As a kid, he watched his mother die from cancer, only to be abducted by space pirates shortly after. Escaping them, he drowned his sorrow in sardonic humor and one night stands. Then he finally discovers his father, only to find that he is the true killer of his mother. He is forced to kill his father, and his abusive father figure who he has grown attached to dies in the process. He finally begins to find true love in his blossoming relationship with Gamora, but then her spark is extinguished as well. By the midpoint of the film, these circumstances have turned Starlord into a seething, uncontrollable, vengeance machine.
This anger is Quill’s fatal flaw. At the point in the film where Mantis has nearly subdued Thanos, and the Avengers have almost separated him from the Infinity Gauntlet, which is the source of his power, Quill cannot let go, the death of Gamora. He lashes out in anger at Thanos, waking him up, and cementing his ability to end half of the world.

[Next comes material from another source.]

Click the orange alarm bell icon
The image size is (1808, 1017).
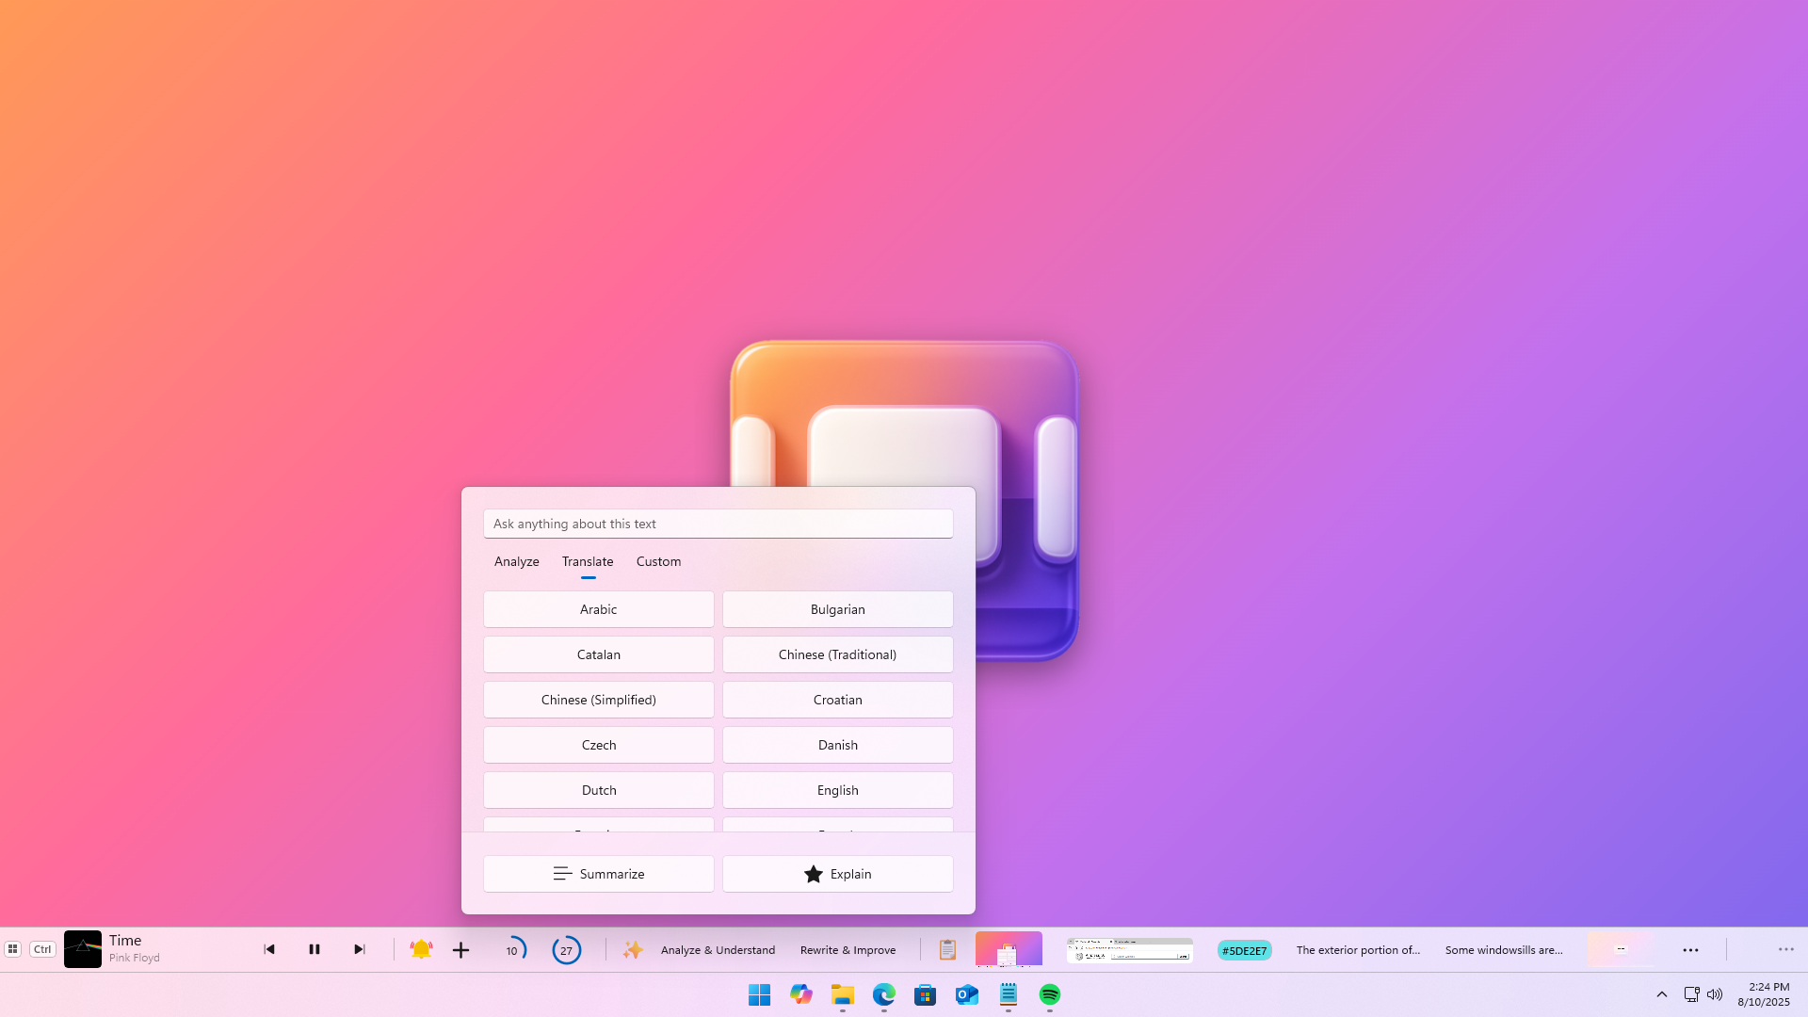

Here is where the way the film adapts to Shakespeare’s format gets interesting. Whereas a Victorian era play would feature the same character experiencing Hamartia, tragedy, internal conflict, and external conflict, the Russo Brother’s split it up. Each member of the avengers is part of a single organism. While Quill experiences the fateful anger, Dr. Strange is the one who undergoes the internal conflict.
With The Eye of Aggamoto, he is able to see the future, and he is able to see the inevitability of Thanos’ victory. He has probably the most difficulty decision to make: whether to save Tony Stark’s life, or give up the timestone to Thanos. He ends up doing the latter, for reasons that will probably be explained in the next installment.
Do I even need to explain this one? Norse men in metal exo-suits blast extraterrestrial invaders as an adolescent tree and a talking raccoon fight alongside Actual witches and magicians. It just serves as a reminder of just how much comic books have become our modern mythology.
This one’s also pretty clear. I actually didn’t find the humor to be great in this movie, but I recognize the purpose that it serves. Like in a tragic play the comic relief takes some of the tension out and makes something that would normally be unbearable enjoyable.
Lack of Poetic Justice
I think we don’t really appreciate enough, the guts that went into the decision to kill virtually all of the Avengers. Yes, we know they are going to come back, and yes, most of them have movies scheduled, but the very presence of a scene where more than a majority of the Avengers disappear into dust is a big deal. Also, this is really driven home when the heroes effectively lose. This is another thing we’ve absolutely never seen before in a film of Marvel’s caliber.
This is the one aspect of Shakespearean tragedy that is technically not present. The beautiful release of emotion, despite the awful thing that has happened. However, it is coming. I’m usually not a fan of the way that studios split films into part 1&2. It usually seems like a cheap way to make money at the expense of film quality. However, in this case, we are able to have a devastating, emotional, and actually meaningful tragedy; all the while still getting our good old super-heroic ending.